Although wireless infrastructure sales increased 5%, the company blamed “continued challenges in the North American market” and start-up costs associated with a new facility as well as higher income taxes for the loss in the quarter, which compared to net income for the prior year’s second quarter of $3.6 million.
“The first half of our fiscal year has been challenging due to consolidation issues with two significant North American customers, volatile commodity costs and a number of important facility start-ups and relocations,” said Ralph Faison, president and chief executive officer, Andrew Corporation.

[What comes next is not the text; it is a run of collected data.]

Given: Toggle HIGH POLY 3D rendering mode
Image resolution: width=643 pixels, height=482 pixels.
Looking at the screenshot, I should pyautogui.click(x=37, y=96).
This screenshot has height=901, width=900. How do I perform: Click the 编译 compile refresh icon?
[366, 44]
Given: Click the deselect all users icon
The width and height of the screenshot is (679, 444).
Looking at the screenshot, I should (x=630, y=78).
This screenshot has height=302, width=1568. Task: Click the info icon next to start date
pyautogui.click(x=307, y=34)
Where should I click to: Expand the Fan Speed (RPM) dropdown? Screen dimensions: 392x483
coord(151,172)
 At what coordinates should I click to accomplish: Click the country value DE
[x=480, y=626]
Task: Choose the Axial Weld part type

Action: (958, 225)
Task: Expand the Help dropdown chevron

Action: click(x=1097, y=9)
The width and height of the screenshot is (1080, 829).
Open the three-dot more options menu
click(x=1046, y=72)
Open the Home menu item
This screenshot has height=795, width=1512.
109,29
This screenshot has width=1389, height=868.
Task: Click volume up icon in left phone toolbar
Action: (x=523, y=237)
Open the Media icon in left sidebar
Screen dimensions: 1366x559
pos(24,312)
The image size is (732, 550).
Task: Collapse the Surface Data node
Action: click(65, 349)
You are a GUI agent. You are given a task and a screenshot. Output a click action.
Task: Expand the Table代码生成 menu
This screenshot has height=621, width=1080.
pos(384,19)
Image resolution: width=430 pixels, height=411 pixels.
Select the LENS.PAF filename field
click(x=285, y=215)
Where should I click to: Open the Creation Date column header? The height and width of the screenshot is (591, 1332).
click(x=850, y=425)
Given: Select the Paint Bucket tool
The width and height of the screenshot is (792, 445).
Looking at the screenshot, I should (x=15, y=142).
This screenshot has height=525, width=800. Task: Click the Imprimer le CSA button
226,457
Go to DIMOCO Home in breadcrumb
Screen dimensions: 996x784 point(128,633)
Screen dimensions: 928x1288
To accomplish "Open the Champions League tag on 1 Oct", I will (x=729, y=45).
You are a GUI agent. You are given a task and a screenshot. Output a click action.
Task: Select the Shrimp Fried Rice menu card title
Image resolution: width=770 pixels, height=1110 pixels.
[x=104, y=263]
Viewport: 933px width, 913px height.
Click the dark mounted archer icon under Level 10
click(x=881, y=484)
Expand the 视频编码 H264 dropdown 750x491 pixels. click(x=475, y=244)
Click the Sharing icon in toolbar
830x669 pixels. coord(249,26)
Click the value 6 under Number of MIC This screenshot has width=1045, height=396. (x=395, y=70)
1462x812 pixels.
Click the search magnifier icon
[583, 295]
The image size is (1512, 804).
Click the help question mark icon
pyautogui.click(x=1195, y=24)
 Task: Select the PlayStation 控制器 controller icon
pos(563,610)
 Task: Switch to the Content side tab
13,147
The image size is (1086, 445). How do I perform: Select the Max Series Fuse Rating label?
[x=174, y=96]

Wireless infrastructure sales increased 5% to $472 million, compared with the previous year’s second quarter due to strong demand for antenna and cable products, a note from the vendor said. This included the acquisitions of Precision Antennas and EMS Wireless, the implementation of price increases on cable products and a favorable foreign exchange impact, which were partially offset by weaker sales of base station components.
Base Station Subsystems sales decreased 33% versus the prior year second quarter due primarily to weakness in base station component sales to certain OEM customers who were in the process of consolidating and a decline in sales to certain North American operators. The top 25 customers represented 70% of sales compared to 69% in the prior quarter and 67% in the prior year second quarter.
Major OEMs accounted for 41% of sales compared to 41% in the prior quarter and 38% in the prior year second quarter. Ericsson represented more than 10% of the company’s sales for the quarter and Alcatel-Lucent, Nokia, Siemens and Sprint Nextel each represented more than 5% of the company’s sales for the quarter.
EMEA sales increased 22% from the prior year, with antenna and cable products up 20% versus the prior year second quarter due mainly to cable price increases, strong demand in EMEA and Asia Pacific across most product lines, and the impact from the acquisitions of Precision Antennas and EMS Wireless.
• Andrew has introduced a coverage solution for analogue 450 megahertz networks converting to Code Division Multiple Access (CDMA)-450 and FLASH-OFDM protocols that it claims can provide capital cost savings of as much as 40 percent.
The Andrew Node C repeater for CDMA-450 and FLASH-OFDM is designed for operators who are converting networks from legacy analogue protocols to the two newer digital standards, as well as for new carriers considering the 450MHz standards.